Reproduce every line of the material below verbatim, without altering any character.

Word and item position data:

■ ■ ■

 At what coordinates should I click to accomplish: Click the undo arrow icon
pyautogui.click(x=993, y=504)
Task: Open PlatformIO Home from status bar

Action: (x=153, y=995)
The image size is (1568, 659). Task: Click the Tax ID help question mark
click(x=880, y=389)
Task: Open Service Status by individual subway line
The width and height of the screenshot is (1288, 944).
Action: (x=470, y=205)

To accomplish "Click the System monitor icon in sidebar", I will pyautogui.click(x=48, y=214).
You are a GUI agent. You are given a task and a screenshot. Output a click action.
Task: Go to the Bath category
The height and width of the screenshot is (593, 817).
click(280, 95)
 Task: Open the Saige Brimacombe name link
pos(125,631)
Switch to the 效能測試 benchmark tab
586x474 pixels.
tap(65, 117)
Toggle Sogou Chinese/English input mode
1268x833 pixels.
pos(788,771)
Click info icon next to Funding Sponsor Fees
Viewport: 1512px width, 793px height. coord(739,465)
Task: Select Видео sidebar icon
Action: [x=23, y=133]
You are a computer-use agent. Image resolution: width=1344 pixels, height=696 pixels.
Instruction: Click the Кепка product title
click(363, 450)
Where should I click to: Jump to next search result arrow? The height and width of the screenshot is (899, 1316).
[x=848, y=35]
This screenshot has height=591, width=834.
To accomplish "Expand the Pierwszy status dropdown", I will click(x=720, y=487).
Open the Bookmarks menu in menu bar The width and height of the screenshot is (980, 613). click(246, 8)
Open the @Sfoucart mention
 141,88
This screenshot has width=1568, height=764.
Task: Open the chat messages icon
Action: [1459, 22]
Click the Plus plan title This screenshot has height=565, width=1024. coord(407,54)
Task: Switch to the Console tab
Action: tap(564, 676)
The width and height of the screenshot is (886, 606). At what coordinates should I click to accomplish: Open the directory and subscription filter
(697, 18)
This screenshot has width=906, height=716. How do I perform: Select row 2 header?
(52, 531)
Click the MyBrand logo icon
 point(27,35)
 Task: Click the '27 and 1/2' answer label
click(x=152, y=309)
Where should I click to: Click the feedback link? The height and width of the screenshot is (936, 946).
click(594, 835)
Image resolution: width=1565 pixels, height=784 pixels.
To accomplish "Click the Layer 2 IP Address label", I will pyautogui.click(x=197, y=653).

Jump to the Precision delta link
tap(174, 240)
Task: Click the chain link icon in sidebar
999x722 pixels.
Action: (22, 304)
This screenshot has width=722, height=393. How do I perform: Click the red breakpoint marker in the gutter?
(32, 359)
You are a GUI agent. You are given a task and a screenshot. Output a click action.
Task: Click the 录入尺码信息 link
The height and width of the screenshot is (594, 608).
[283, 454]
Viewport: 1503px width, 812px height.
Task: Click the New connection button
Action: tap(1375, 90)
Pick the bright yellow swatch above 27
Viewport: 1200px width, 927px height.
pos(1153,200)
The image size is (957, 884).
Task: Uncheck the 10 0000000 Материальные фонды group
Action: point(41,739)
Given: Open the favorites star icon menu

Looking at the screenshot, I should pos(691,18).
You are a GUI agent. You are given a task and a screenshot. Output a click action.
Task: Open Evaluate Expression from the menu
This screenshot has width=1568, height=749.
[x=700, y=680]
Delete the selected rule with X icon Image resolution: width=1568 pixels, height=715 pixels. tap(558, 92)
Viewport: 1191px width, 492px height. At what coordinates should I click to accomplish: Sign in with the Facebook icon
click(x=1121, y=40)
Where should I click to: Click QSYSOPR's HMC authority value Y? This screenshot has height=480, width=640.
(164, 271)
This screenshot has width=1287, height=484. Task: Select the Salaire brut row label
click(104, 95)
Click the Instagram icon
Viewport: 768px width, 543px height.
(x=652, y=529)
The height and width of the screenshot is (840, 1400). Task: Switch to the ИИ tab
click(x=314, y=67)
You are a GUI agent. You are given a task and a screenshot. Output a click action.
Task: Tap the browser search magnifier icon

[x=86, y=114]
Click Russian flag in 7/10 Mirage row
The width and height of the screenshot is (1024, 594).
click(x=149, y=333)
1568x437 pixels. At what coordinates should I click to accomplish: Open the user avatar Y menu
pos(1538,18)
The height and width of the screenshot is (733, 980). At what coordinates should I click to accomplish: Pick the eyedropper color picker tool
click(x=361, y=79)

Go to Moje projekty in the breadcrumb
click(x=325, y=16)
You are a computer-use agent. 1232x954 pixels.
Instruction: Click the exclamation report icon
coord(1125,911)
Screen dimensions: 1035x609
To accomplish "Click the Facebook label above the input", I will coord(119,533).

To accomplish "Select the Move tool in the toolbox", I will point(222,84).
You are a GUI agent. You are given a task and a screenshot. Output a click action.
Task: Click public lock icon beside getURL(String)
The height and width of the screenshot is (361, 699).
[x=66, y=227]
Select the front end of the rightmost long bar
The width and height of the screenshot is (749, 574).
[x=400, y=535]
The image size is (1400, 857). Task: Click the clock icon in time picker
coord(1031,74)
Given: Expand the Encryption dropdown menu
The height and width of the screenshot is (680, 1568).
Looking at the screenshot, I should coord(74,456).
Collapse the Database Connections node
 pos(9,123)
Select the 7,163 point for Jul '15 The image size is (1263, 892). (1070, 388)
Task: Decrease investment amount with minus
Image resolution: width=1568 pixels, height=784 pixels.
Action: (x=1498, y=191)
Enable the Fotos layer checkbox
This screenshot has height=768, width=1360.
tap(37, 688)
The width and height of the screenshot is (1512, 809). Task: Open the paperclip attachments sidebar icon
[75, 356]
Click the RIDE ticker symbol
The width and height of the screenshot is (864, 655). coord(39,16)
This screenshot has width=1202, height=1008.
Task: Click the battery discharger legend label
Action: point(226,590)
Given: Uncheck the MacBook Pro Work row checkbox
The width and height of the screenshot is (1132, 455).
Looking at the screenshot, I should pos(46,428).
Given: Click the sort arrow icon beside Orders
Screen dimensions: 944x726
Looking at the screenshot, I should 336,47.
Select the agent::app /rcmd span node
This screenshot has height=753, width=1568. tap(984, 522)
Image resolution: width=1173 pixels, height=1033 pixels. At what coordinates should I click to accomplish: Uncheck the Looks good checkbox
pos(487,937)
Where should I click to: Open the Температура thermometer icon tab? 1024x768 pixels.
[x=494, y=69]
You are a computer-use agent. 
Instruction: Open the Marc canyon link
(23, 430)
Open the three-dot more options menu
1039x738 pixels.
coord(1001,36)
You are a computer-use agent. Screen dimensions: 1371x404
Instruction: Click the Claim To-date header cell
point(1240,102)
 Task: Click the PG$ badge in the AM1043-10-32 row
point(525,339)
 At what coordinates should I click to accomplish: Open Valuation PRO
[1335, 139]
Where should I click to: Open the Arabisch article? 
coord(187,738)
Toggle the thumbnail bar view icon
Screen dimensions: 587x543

■ ■ ■

# Response to this task
 At what coordinates should I click to accomplish: Click the undo arrow icon
pyautogui.click(x=993, y=504)
Task: Open PlatformIO Home from status bar

Action: (x=153, y=995)
The image size is (1568, 659). Task: Click the Tax ID help question mark
click(x=880, y=389)
Task: Open Service Status by individual subway line
The width and height of the screenshot is (1288, 944).
Action: (x=470, y=205)

To accomplish "Click the System monitor icon in sidebar", I will pyautogui.click(x=48, y=214).
You are a GUI agent. You are given a task and a screenshot. Output a click action.
Task: Go to the Bath category
The height and width of the screenshot is (593, 817).
click(280, 95)
 Task: Open the Saige Brimacombe name link
pos(125,631)
Switch to the 效能測試 benchmark tab
586x474 pixels.
tap(65, 117)
Toggle Sogou Chinese/English input mode
1268x833 pixels.
pos(788,771)
Click info icon next to Funding Sponsor Fees
Viewport: 1512px width, 793px height. coord(739,465)
Task: Select Видео sidebar icon
Action: [x=23, y=133]
You are a computer-use agent. Image resolution: width=1344 pixels, height=696 pixels.
Instruction: Click the Кепка product title
click(363, 450)
Where should I click to: Jump to next search result arrow? The height and width of the screenshot is (899, 1316).
[x=848, y=35]
This screenshot has height=591, width=834.
To accomplish "Expand the Pierwszy status dropdown", I will click(x=720, y=487).
Open the Bookmarks menu in menu bar The width and height of the screenshot is (980, 613). click(246, 8)
Open the @Sfoucart mention
 141,88
This screenshot has width=1568, height=764.
Task: Open the chat messages icon
Action: [1459, 22]
Click the Plus plan title This screenshot has height=565, width=1024. coord(407,54)
Task: Switch to the Console tab
Action: tap(564, 676)
The width and height of the screenshot is (886, 606). At what coordinates should I click to accomplish: Open the directory and subscription filter
(697, 18)
This screenshot has width=906, height=716. How do I perform: Select row 2 header?
(52, 531)
Click the MyBrand logo icon
 point(27,35)
 Task: Click the '27 and 1/2' answer label
click(x=152, y=309)
Where should I click to: Click the feedback link? The height and width of the screenshot is (936, 946).
click(594, 835)
Image resolution: width=1565 pixels, height=784 pixels.
To accomplish "Click the Layer 2 IP Address label", I will pyautogui.click(x=197, y=653).

Jump to the Precision delta link
tap(174, 240)
Task: Click the chain link icon in sidebar
999x722 pixels.
Action: (22, 304)
This screenshot has width=722, height=393. How do I perform: Click the red breakpoint marker in the gutter?
(32, 359)
You are a GUI agent. You are given a task and a screenshot. Output a click action.
Task: Click the 录入尺码信息 link
The height and width of the screenshot is (594, 608).
[283, 454]
Viewport: 1503px width, 812px height.
Task: Click the New connection button
Action: tap(1375, 90)
Pick the bright yellow swatch above 27
Viewport: 1200px width, 927px height.
pos(1153,200)
The image size is (957, 884).
Task: Uncheck the 10 0000000 Материальные фонды group
Action: point(41,739)
Given: Open the favorites star icon menu

Looking at the screenshot, I should pos(691,18).
You are a GUI agent. You are given a task and a screenshot. Output a click action.
Task: Open Evaluate Expression from the menu
This screenshot has width=1568, height=749.
[x=700, y=680]
Delete the selected rule with X icon Image resolution: width=1568 pixels, height=715 pixels. tap(558, 92)
Viewport: 1191px width, 492px height. At what coordinates should I click to accomplish: Sign in with the Facebook icon
click(x=1121, y=40)
Where should I click to: Click QSYSOPR's HMC authority value Y? This screenshot has height=480, width=640.
(164, 271)
This screenshot has width=1287, height=484. Task: Select the Salaire brut row label
click(104, 95)
Click the Instagram icon
Viewport: 768px width, 543px height.
(x=652, y=529)
The height and width of the screenshot is (840, 1400). Task: Switch to the ИИ tab
click(x=314, y=67)
You are a GUI agent. You are given a task and a screenshot. Output a click action.
Task: Tap the browser search magnifier icon

[x=86, y=114]
Click Russian flag in 7/10 Mirage row
The width and height of the screenshot is (1024, 594).
click(x=149, y=333)
1568x437 pixels. At what coordinates should I click to accomplish: Open the user avatar Y menu
pos(1538,18)
The height and width of the screenshot is (733, 980). At what coordinates should I click to accomplish: Pick the eyedropper color picker tool
click(x=361, y=79)

Go to Moje projekty in the breadcrumb
click(x=325, y=16)
You are a computer-use agent. 1232x954 pixels.
Instruction: Click the exclamation report icon
coord(1125,911)
Screen dimensions: 1035x609
To accomplish "Click the Facebook label above the input", I will coord(119,533).

To accomplish "Select the Move tool in the toolbox", I will point(222,84).
You are a GUI agent. You are given a task and a screenshot. Output a click action.
Task: Click public lock icon beside getURL(String)
The height and width of the screenshot is (361, 699).
[x=66, y=227]
Select the front end of the rightmost long bar
The width and height of the screenshot is (749, 574).
[x=400, y=535]
The image size is (1400, 857). Task: Click the clock icon in time picker
coord(1031,74)
Given: Expand the Encryption dropdown menu
The height and width of the screenshot is (680, 1568).
Looking at the screenshot, I should coord(74,456).
Collapse the Database Connections node
 pos(9,123)
Select the 7,163 point for Jul '15 The image size is (1263, 892). (1070, 388)
Task: Decrease investment amount with minus
Image resolution: width=1568 pixels, height=784 pixels.
Action: (x=1498, y=191)
Enable the Fotos layer checkbox
This screenshot has height=768, width=1360.
tap(37, 688)
The width and height of the screenshot is (1512, 809). Task: Open the paperclip attachments sidebar icon
[75, 356]
Click the RIDE ticker symbol
The width and height of the screenshot is (864, 655). coord(39,16)
This screenshot has width=1202, height=1008.
Task: Click the battery discharger legend label
Action: point(226,590)
Given: Uncheck the MacBook Pro Work row checkbox
The width and height of the screenshot is (1132, 455).
Looking at the screenshot, I should pos(46,428).
Given: Click the sort arrow icon beside Orders
Screen dimensions: 944x726
Looking at the screenshot, I should 336,47.
Select the agent::app /rcmd span node
This screenshot has height=753, width=1568. tap(984, 522)
Image resolution: width=1173 pixels, height=1033 pixels. At what coordinates should I click to accomplish: Uncheck the Looks good checkbox
pos(487,937)
Where should I click to: Open the Температура thermometer icon tab? 1024x768 pixels.
[x=494, y=69]
You are a computer-use agent. 
Instruction: Open the Marc canyon link
(23, 430)
Open the three-dot more options menu
1039x738 pixels.
coord(1001,36)
You are a computer-use agent. Screen dimensions: 1371x404
Instruction: Click the Claim To-date header cell
point(1240,102)
 Task: Click the PG$ badge in the AM1043-10-32 row
point(525,339)
 At what coordinates should I click to accomplish: Open Valuation PRO
[1335, 139]
Where should I click to: Open the Arabisch article? 
coord(187,738)
Toggle the thumbnail bar view icon
Screen dimensions: 587x543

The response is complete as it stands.